**INSTRUCTIONS FOR THE TASK:** Copy out the data from the line containing "Task: Open the gradient panel settings gear" through the line containing "click(127, 302)", changing "gradient panel" to "color panel" and leaving everything else the same.

──────── LISTED ENTRIES

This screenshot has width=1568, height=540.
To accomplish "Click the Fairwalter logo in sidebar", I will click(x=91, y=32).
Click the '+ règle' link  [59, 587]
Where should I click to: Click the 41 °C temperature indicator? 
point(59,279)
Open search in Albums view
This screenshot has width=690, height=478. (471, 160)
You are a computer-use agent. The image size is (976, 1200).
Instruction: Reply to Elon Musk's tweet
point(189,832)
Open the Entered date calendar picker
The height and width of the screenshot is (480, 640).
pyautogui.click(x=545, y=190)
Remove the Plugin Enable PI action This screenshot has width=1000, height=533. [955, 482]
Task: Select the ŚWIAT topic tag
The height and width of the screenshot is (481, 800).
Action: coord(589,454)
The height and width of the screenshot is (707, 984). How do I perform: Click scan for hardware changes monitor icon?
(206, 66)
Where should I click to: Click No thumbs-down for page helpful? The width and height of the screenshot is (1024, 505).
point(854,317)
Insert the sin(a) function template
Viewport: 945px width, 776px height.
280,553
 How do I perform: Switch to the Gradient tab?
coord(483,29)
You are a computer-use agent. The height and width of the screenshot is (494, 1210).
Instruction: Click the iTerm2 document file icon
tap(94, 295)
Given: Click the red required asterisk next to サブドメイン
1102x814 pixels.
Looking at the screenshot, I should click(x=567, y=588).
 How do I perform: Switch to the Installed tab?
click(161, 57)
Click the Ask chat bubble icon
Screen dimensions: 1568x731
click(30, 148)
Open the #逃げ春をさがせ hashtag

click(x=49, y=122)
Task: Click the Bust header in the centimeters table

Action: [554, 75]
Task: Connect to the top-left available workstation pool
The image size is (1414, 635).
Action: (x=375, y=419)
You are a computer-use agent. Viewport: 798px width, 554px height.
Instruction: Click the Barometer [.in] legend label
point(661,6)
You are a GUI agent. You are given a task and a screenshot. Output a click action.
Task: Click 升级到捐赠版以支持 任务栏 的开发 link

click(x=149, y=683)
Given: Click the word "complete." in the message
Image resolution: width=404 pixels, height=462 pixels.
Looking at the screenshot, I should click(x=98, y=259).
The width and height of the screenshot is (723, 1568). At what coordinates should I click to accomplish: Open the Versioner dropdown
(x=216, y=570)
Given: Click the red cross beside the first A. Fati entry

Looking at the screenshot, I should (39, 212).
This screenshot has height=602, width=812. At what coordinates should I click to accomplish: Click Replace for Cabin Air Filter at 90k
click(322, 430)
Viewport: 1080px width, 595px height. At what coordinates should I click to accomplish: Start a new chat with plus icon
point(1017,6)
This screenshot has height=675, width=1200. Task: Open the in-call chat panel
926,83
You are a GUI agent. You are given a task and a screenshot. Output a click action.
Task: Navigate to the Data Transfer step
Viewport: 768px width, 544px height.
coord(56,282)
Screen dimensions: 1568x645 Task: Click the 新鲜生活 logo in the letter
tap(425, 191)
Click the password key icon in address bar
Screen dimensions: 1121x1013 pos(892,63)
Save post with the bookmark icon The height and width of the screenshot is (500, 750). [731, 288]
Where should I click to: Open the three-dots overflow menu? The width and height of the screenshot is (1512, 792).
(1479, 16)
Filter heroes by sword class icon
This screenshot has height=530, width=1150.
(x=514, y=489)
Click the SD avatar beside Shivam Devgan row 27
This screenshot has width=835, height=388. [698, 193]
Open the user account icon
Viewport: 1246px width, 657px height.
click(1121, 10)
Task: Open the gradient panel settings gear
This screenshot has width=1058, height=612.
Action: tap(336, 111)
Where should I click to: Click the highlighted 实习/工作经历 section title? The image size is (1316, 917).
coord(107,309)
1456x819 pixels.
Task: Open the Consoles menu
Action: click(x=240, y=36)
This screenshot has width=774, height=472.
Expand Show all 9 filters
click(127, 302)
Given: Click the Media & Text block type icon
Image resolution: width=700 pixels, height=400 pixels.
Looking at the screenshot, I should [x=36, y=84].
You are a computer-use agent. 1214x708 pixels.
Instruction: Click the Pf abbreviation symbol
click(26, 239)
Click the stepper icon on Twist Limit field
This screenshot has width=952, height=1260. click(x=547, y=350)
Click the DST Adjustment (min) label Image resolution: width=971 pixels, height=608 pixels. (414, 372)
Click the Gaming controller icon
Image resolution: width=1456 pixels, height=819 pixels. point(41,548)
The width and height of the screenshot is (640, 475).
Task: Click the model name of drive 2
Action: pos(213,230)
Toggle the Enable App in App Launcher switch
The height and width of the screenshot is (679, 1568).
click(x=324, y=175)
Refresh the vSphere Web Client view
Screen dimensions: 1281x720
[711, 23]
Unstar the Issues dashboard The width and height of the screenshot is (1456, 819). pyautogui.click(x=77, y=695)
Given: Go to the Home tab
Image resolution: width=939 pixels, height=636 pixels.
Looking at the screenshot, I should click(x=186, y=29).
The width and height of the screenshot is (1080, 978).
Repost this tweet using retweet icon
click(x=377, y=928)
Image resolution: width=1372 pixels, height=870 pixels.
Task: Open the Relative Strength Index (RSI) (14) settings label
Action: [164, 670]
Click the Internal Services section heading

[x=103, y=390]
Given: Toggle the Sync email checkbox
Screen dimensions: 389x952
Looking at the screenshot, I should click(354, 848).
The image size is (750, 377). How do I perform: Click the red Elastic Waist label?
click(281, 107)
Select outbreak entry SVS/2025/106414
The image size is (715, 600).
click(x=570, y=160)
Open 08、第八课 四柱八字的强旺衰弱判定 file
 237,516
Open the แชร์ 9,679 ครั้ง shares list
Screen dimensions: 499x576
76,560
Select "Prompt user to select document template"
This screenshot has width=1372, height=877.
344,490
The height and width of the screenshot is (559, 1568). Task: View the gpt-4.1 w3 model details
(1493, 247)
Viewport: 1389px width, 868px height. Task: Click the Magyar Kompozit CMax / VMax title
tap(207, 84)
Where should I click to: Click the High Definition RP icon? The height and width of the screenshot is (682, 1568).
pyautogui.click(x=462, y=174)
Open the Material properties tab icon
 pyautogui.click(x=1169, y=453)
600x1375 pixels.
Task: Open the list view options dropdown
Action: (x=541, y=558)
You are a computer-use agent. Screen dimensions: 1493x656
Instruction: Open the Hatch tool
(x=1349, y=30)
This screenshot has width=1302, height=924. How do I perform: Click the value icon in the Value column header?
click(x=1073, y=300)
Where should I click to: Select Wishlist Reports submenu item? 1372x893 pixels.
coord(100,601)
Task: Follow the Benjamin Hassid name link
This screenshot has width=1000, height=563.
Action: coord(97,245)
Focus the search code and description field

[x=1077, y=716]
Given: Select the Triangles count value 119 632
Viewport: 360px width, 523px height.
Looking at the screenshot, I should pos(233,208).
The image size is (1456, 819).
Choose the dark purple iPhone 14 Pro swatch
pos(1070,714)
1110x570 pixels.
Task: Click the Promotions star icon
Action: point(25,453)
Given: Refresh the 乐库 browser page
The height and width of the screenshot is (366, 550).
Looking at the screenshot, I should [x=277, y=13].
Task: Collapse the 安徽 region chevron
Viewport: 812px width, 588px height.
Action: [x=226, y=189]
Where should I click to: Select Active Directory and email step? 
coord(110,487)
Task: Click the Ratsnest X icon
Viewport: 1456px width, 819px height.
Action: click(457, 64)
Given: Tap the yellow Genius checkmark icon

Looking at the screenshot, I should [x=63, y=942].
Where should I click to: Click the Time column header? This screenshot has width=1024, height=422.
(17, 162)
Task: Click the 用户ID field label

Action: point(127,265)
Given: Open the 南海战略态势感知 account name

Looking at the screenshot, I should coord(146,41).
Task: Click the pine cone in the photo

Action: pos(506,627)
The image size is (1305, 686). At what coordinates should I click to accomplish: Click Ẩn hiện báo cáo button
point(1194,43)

────────────────

**EXERCISE ANSWER:**
Task: Open the color panel settings gear
This screenshot has width=1058, height=612.
Action: tap(336, 111)
Where should I click to: Click the highlighted 实习/工作经历 section title? The image size is (1316, 917).
coord(107,309)
1456x819 pixels.
Task: Open the Consoles menu
Action: click(x=240, y=36)
This screenshot has width=774, height=472.
Expand Show all 9 filters
click(127, 302)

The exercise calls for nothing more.